- _Prompt_
Leave the images behind and copy every record exactly.

- _Given records_
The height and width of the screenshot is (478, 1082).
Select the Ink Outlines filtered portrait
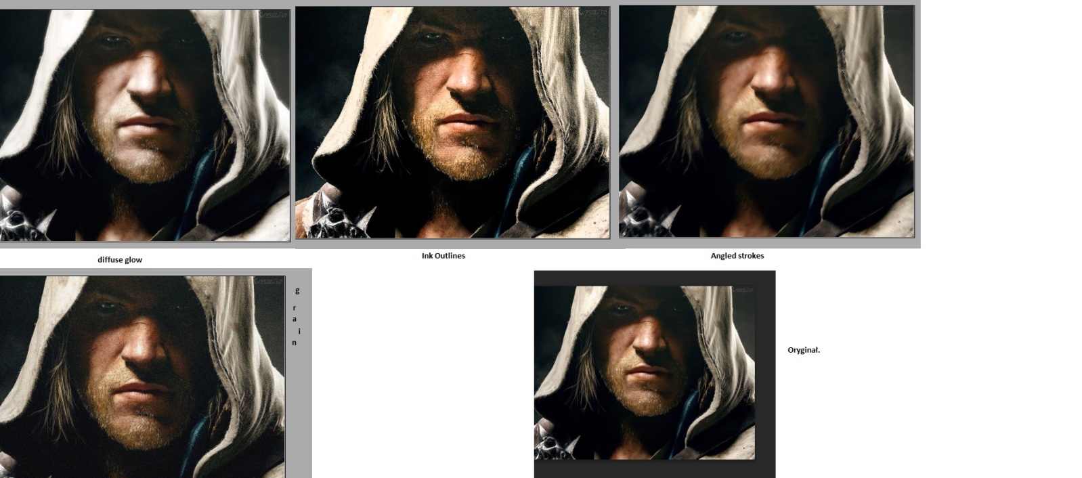452,122
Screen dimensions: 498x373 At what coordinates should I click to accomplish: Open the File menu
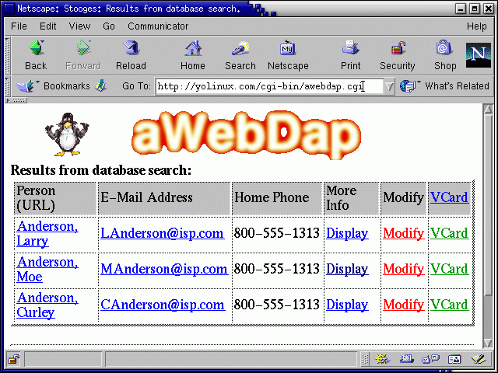pyautogui.click(x=19, y=26)
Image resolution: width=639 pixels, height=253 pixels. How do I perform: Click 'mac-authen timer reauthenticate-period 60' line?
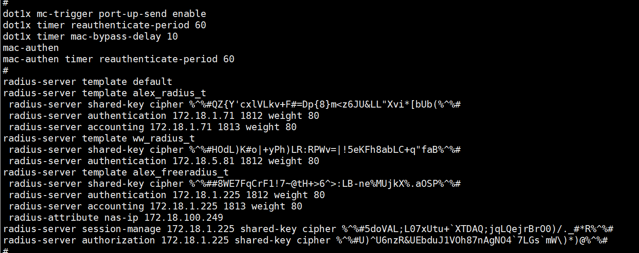(118, 59)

- _Result for this exercise_
The height and width of the screenshot is (478, 1082).
Select the Ink Outlines filtered portrait
452,122
Screen dimensions: 498x373 At what coordinates should I click to accomplish: Open the File menu
pyautogui.click(x=19, y=26)
Image resolution: width=639 pixels, height=253 pixels. How do I perform: Click 'mac-authen timer reauthenticate-period 60' line?
(118, 59)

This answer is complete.